Note here he uses the actual answer-seeking "asked" as communicative language: This suggests the child was asking something that the adult may not be certain of, or may not be certain of the answer.
“I wrapped my arms around him.
90% likely reliable structure.
Before I could say anything, he died right there.
I let him stay, just kept hugging and holding on to him.
Here is passive voice. Passivity seeks to conceal identity and/or responsibility.
Question: Is this an appropriate application of passive voice?
Answer: He reliably reported that the child had died in his arms. The child is, therefore, incapable of "not staying" in his arms. This is an appropriate usage.
To this point, he reports reliably what took place. He reported reliably "what happened."
Here, we have editorializing:
“Everyone outside the room realized what happened.

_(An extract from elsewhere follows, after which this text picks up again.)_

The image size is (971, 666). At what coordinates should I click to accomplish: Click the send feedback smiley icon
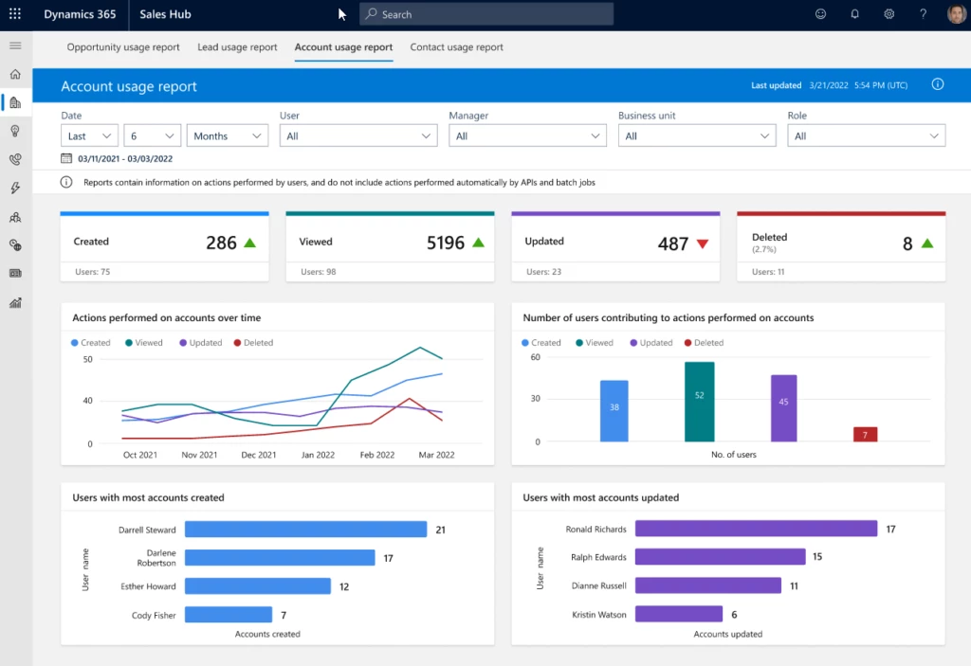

There is here missing information. Remember, no one can tell us everything that happened; it is impossible. We must edit everything otherwise we would never stop speaking and people would run from us.
He does not tell us how everyone "realized" what happened, but the word "realized" indicates a passing of time where the knowledge of what happened is not sudden but one comes to "realization" with thought processing, often from external indicators, including speech, medial equipment, etc.
His mother ran in. She was screaming, ‘No, no, not yet!’ I handed her son back and left as fast as I could."
Here he deviates from the consistent "complete" or perfect past tense and says
"She was screaming" instead of "she screamed."
This imperfect use shows a passing of time; an indefinite action.
This likely indicates an emotional impact upon the subject, himself. She did not just "scream" but did so repeatedly or over a period of time that although technically short, left an impact upon the subject.
That he "left" tells us that something happened there that he is not telling us. This does not necessarily mean nefarious information withheld. It could simply be due to rushing, or to emotion, as seen in "...was screaming", which is 70% likely, with the other possibility simply being the emotional upheaval. It is missing information, however, from the statement itself. Once the subject is asked about it, it is no longer a mystery.
His words come from experiential memory.
Although there is some missing information, including regarding staff and his departure, he reliably reports his interaction with the child.
If this subject is lying, the words come from somewhere and liars sometimes "composite" people. If he is a liar, he is a long term, pathological liar, who fabricates reality. At his age, he would have a reputation of such and would likely have a history of trouble.
It is likely that the basic facts of the case are true and Santa is telling the truth.